Boing-Boing covers a news story about a guy in L.A. who was stalking his girlfriend with the aid of a Nextel GPS device. Not sure which device actually fits this description:
"Gabrielyan had purchased a Nextel phone device that has a motion switch on it that turns itself on when it moves. As long as the device is on, it transmits a signal every minute to the GPS satellite, which in turn sends the location information to a computer."
I wouldn't mind finding out more about it, as I can think of legal ways to leverage that as a data-gathering device (GPS or not).
My first reaction, truly, is a slow, dissapointed sigh -- not in the nature of this man's inability to deal with his own shit instead of terrorizing someone else with the aid of modern technology -- but in that the takeaway from this, for the press and in the general public, is that GPS for consumer applications is inherently dangerous, ridden with privacy issues, and only useful for nasty-ass big brother applications.

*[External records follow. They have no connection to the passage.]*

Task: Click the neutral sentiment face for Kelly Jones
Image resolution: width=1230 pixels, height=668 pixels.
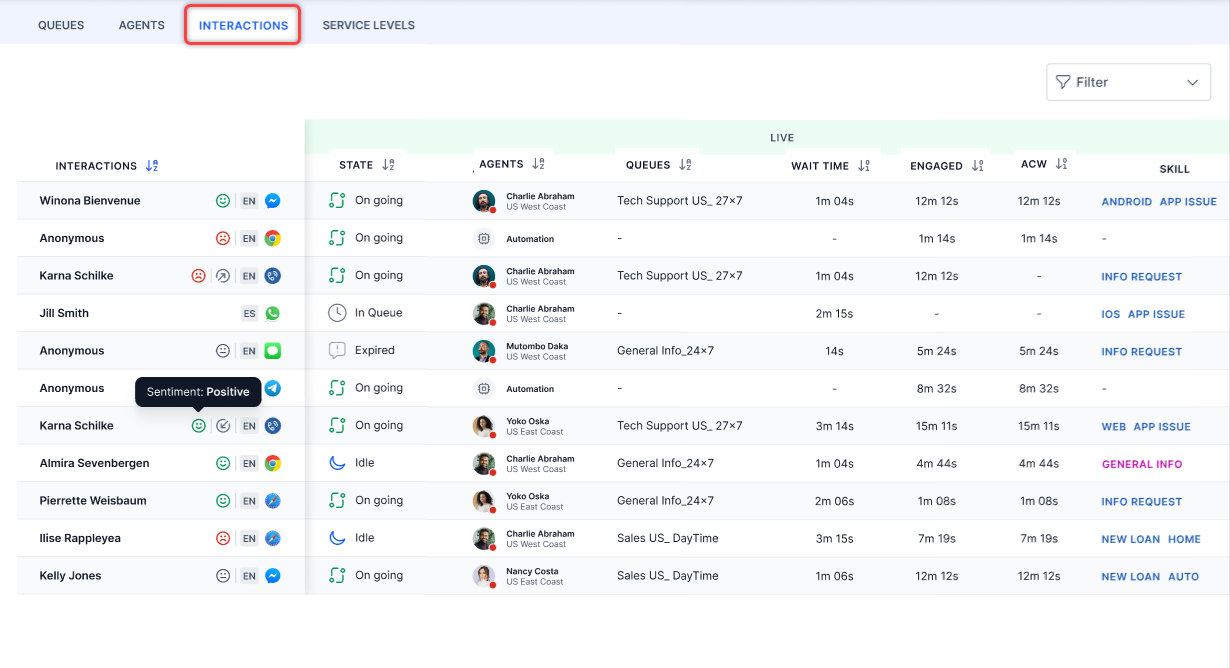Action: (223, 576)
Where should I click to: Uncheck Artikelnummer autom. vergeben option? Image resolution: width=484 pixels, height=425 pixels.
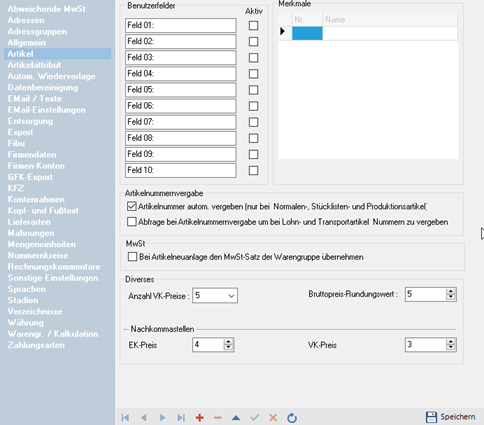[x=132, y=206]
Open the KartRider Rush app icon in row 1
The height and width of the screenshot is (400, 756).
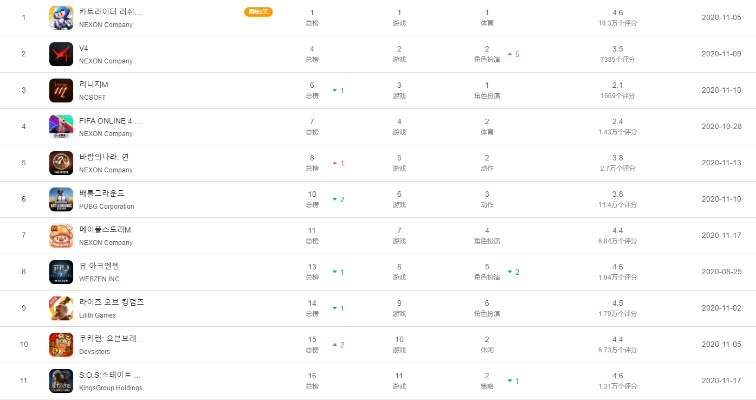tap(60, 18)
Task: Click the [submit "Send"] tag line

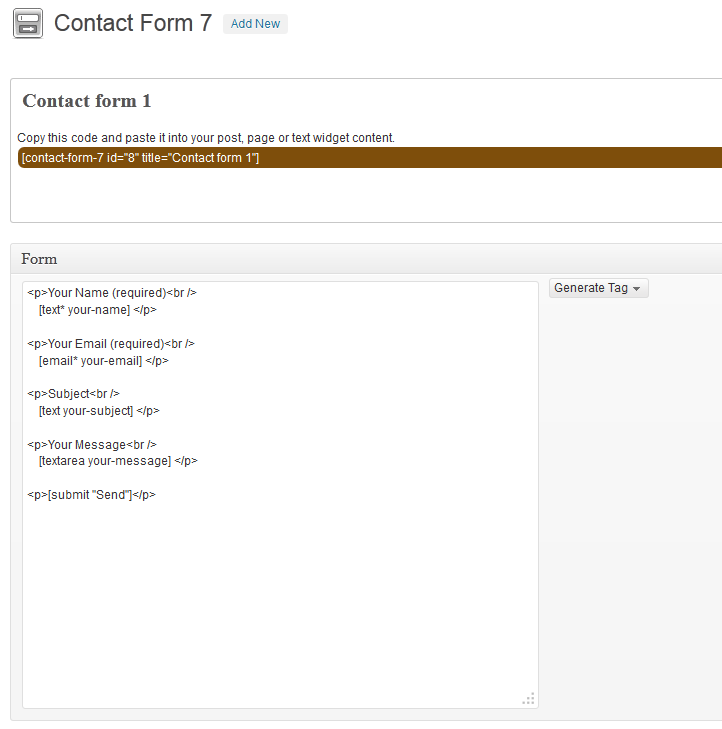Action: [x=92, y=495]
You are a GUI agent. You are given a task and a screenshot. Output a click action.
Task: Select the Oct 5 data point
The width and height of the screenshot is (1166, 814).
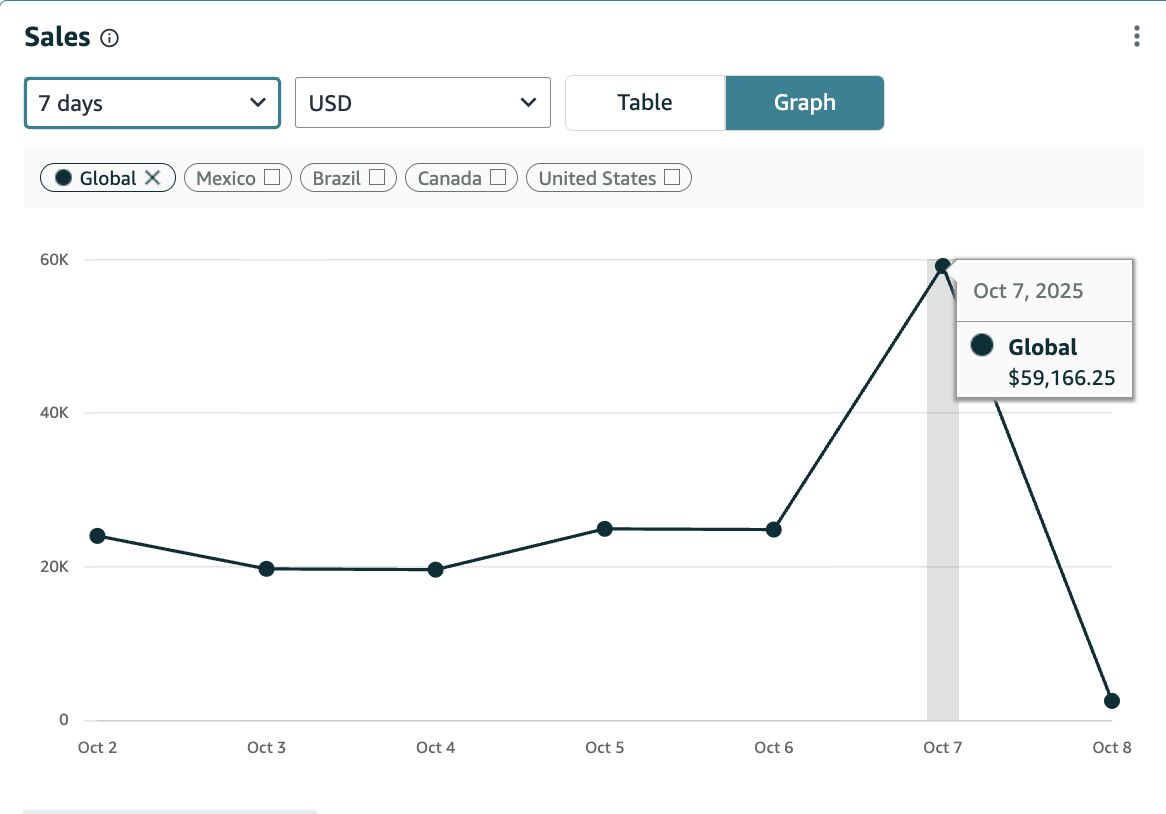[x=605, y=529]
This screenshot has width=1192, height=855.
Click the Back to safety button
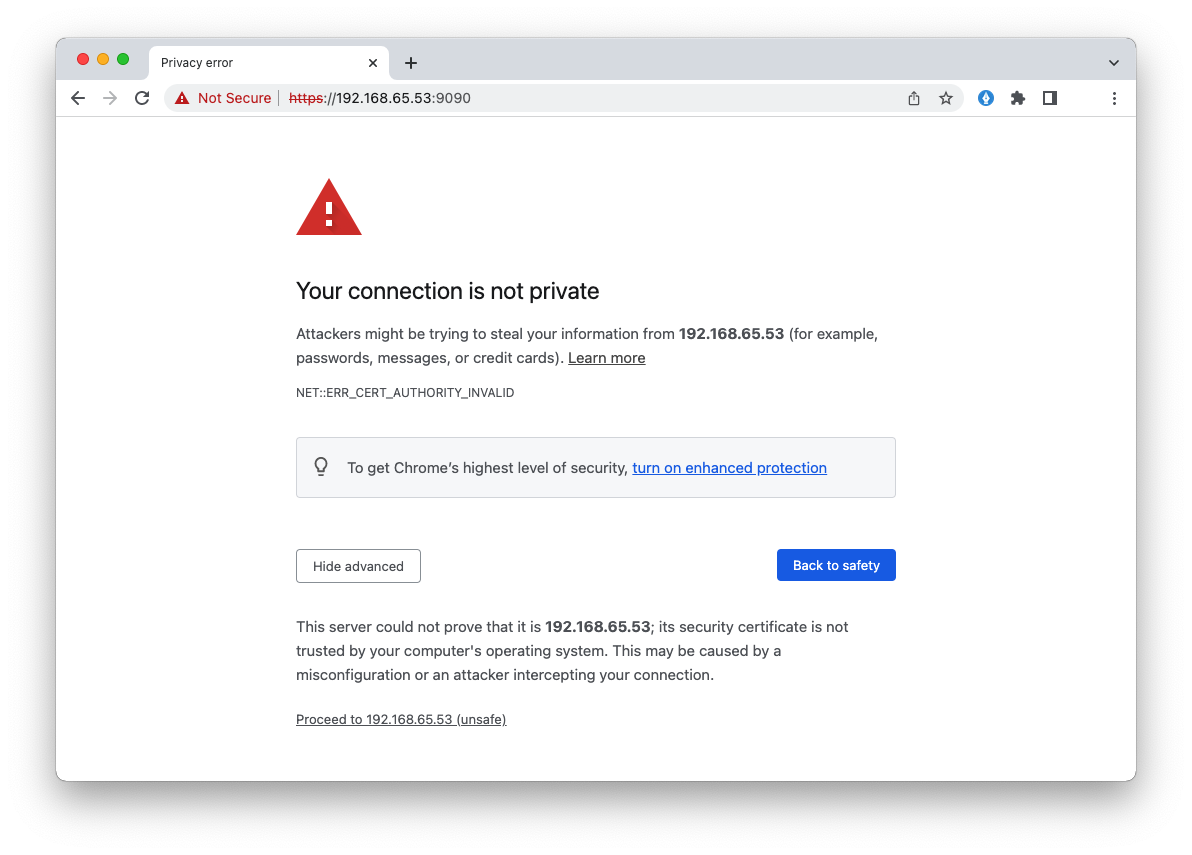pos(836,565)

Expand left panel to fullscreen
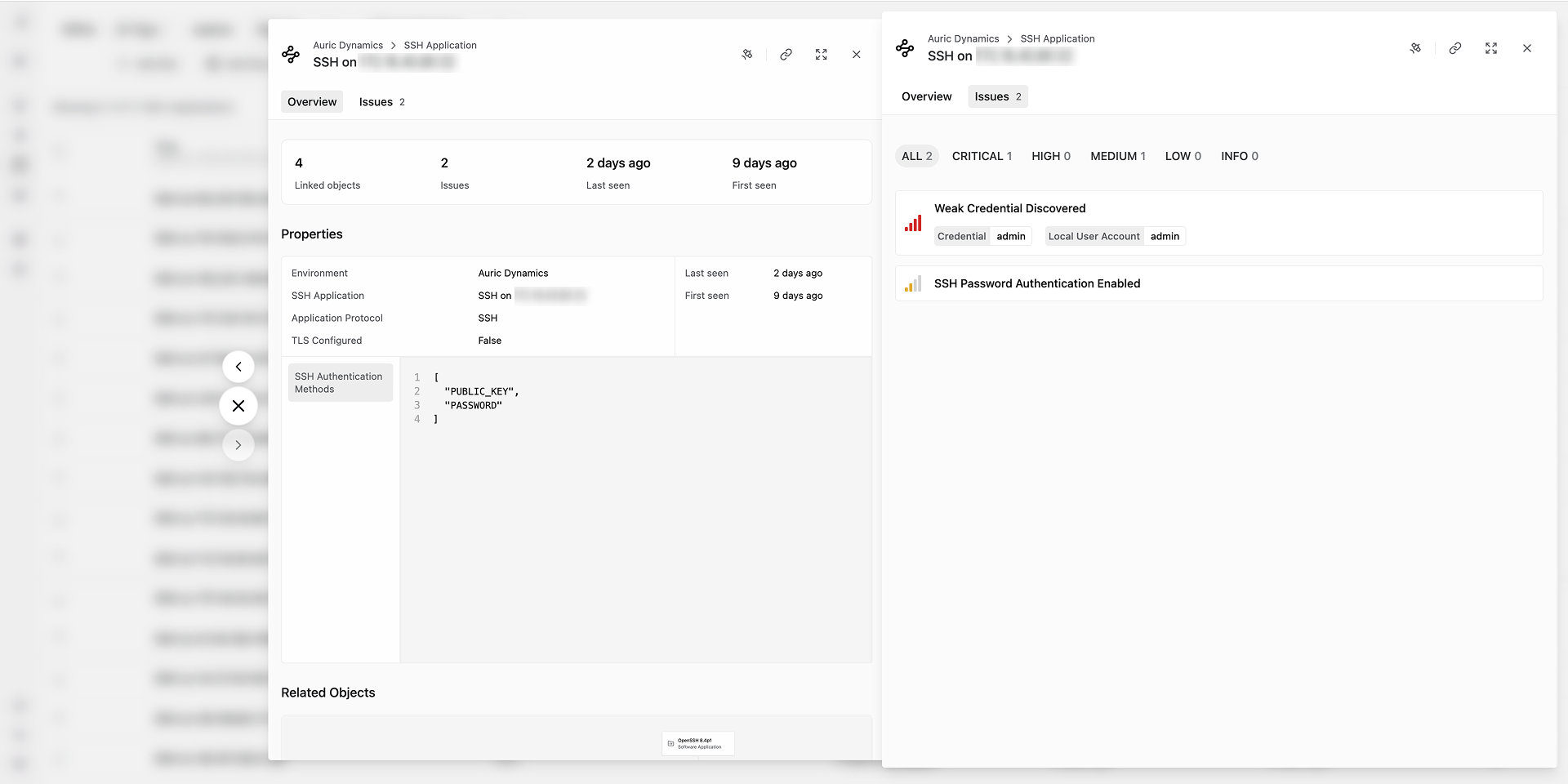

I've built a few tracking/GPS cellphone apps, and I've scaled back planning and prototyping way back to avoid the inevitable sense that it has some evil use at it's core. While I certainly feel that perception needn't be that way, I'm not naive enough to think that advanced tracking and location wouldn't be used for breaking the law.
I'd love to build a killer app for GPS on the phone. Just not literally.